Nor can any university tolerate the suppression of free speech, one of those constitutional rights we are all supposed to enjoy. Even if, for Rabbi Steinlauf, the conference topic constitutes a form of hate speech, the U.S. liberal democratic answer to hate speech is more speech. Instead of calling on the university administration to give up “academic neutrality,” the Center for Jewish Life ought to organize a scholarly conference of its own — perhaps to follow Rabbi’s Steinlauf’s line of argument — on “Zionist Identity as Jewish Identity.” 

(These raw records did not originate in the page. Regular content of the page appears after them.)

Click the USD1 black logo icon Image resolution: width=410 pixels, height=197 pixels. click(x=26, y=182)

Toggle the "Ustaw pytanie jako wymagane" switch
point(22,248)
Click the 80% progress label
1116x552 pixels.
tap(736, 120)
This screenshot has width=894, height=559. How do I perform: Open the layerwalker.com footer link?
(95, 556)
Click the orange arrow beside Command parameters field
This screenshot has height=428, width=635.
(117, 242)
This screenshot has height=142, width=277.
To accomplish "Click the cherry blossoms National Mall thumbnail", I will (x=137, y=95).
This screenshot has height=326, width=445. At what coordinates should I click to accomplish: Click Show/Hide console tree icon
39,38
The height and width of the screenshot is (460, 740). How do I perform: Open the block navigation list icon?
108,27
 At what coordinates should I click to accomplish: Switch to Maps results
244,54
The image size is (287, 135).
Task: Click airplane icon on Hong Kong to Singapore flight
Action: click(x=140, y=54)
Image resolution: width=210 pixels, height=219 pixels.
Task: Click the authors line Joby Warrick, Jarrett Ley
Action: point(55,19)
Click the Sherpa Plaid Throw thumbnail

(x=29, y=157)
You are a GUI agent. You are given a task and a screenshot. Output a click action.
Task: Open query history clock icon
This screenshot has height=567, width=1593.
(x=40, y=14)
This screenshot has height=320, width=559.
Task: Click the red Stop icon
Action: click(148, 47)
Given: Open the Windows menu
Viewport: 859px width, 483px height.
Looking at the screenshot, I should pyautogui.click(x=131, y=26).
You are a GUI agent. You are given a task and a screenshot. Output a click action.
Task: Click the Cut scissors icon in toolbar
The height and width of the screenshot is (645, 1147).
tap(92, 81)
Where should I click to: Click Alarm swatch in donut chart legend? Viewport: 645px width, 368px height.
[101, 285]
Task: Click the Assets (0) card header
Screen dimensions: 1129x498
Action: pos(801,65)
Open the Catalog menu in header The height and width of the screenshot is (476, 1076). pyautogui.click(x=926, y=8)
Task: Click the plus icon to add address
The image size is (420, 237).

Academia thrives on more speech. And although there are probably plenty of faculty and students — Jewish and non-Jewish — on campus who would dissent from the implications of that framing, I’d hope those dissenters would not mount a campaign to silence the event. 

Although Steinlauf’s demands could be characterized as “more speech” on behalf of Jews, this is not quite right. When he says that the conference “demands more than academic neutrality,” he calls into question one specific type of speech and demands more of another type. 

We are in a treacherous moment, one in which democracy and the rule of law hang in the balance, one in which authoritarians want to eliminate universities’ ability to nurture critical thinking. It is only by continuing to think critically that we can offer some form of resistance to attempts to curb free discourse. That means being willing to entertain ideas we don’t always like or agree with, and giving them the time and space to be heard. 

The call that impugns the motives of the April 4 conference undermines the very principles that must continue to constitute the mission of the university in a democratic society.  Without those principles, we are lost.

Joan Scott is professor emerita in the School of Social Science at the Institute for Advanced Study.  She is a long-serving member of the American Association of University Professors’ Committee on Academic Freedom and Tenure. Among her recent books is “Knowledge, Power, and Academic Freedom.”